Tutto, o quasi, gravita intorno all’attesissimo rimbalzo del prodotto interno lordo.
Anche il presso degli Npl, i non performing loans, ovvero i crediti deteriorati che sono un peso nei bilanci delle banche italiane.
Le banche italiane, infatti, vorrebbero liberarsene ma le loro quotazioni non sono molto positive. Se nel 2015 dovesse verificarsi una crescita pari allo 0,5% del prodotto interno lordo, anche sul prezzo degli Npl ci sarebbe un impatto positivo. Questo è il parere degli addetti ai lavori. Come ripetuto spesso dagli esperti, l’acquisto di un credito deteriorato porta con sé il rischio che il credito si deteriori sempre di più: ovvero che si tratti di un credito non rimborsabile neanche in parte.
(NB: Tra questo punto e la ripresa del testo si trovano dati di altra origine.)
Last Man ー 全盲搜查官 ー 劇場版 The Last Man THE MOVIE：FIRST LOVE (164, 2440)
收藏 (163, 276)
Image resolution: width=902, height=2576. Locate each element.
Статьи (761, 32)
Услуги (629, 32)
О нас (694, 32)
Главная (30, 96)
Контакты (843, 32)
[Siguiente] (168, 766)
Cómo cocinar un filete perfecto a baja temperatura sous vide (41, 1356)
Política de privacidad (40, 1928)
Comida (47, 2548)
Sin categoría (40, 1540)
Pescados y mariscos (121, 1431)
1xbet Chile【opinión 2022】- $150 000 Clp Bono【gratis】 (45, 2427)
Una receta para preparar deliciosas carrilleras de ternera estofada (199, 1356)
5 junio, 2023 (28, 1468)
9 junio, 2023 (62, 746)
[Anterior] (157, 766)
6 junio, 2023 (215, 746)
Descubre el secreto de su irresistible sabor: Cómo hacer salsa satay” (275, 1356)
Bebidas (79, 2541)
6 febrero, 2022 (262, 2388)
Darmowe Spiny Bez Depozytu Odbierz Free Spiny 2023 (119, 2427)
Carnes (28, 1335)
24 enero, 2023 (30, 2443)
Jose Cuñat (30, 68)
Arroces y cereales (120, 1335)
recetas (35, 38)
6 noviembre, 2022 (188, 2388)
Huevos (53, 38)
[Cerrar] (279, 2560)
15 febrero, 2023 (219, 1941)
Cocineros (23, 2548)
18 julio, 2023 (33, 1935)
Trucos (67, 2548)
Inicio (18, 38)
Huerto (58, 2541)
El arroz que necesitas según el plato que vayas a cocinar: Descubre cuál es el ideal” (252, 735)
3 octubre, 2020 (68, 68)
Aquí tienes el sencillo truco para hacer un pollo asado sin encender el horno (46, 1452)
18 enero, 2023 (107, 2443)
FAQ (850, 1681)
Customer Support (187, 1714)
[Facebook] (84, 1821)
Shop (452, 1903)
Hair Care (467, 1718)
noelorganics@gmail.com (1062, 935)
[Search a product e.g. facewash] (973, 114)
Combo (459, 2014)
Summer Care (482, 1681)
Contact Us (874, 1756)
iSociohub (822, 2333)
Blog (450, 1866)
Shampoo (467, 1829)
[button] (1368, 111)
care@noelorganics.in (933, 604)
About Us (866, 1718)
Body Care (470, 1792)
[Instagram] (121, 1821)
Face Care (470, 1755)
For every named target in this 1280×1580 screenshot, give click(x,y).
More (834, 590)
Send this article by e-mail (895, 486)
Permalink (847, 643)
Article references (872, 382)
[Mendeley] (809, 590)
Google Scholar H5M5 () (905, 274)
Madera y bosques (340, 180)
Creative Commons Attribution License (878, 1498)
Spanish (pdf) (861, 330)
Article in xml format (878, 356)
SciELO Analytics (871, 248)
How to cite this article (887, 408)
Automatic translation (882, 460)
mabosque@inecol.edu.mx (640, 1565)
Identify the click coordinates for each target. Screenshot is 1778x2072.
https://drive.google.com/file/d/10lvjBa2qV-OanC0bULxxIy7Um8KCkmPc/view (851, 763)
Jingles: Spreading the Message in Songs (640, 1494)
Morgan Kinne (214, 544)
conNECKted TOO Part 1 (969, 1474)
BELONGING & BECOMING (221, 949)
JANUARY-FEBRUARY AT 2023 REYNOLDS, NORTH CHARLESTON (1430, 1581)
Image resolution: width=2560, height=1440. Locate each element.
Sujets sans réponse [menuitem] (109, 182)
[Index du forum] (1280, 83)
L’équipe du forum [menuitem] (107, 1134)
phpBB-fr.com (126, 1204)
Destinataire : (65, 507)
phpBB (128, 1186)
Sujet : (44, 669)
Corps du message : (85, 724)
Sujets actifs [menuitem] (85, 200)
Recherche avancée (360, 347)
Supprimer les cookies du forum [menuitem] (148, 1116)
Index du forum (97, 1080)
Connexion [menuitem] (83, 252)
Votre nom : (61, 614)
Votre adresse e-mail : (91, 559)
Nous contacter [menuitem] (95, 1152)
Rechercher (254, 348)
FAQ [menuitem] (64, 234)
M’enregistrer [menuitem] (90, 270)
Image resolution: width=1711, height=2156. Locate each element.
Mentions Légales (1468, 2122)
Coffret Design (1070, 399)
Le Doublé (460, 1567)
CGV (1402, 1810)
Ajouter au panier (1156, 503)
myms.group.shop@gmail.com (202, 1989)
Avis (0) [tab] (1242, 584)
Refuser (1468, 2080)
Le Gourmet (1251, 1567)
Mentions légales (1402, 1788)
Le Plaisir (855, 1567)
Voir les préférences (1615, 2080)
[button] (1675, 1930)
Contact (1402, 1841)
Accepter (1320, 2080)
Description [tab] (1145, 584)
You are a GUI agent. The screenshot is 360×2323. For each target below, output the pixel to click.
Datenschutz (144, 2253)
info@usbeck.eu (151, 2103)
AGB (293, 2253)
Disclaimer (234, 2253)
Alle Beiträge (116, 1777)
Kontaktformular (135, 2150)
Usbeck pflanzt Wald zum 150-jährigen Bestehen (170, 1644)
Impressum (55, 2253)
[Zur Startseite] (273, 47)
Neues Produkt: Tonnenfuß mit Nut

E se l’economia non gira, il rischio naturalmente cresce. Così, si spiega un altro anno decisamente interlocutorio per il mercato dei non performing loans. Appena tre miliardi di cessioni durante i primi sei mesi dell’anno, come registrato da Pwc, con le banche alle prese con aqr e stress test. Tutto è rimasto invariato dal luglio scorso.
Pensare che non manca la merce da cedere. A fine ottobre, anzi, le sofferenze lorde del sistema bancario italiano hanno quasi toccato la quota di 180 miliardi, oltre trenta miliardi in più rispetto a un anno fa. Se si sommano, inoltre, gli incagli e altre linee non performing, si arriva oltre i 300 miliardi. Di questi almeno 50 risulterebbero potenzialmente in vendita, incrociando le numerose stime in circolazione.
Tutta questione di prezzi. Non manca un numero alto di prosumer, ma quanto è messo in vendita è inferiore al prezzo a cui le banche sono disposte a cederlo.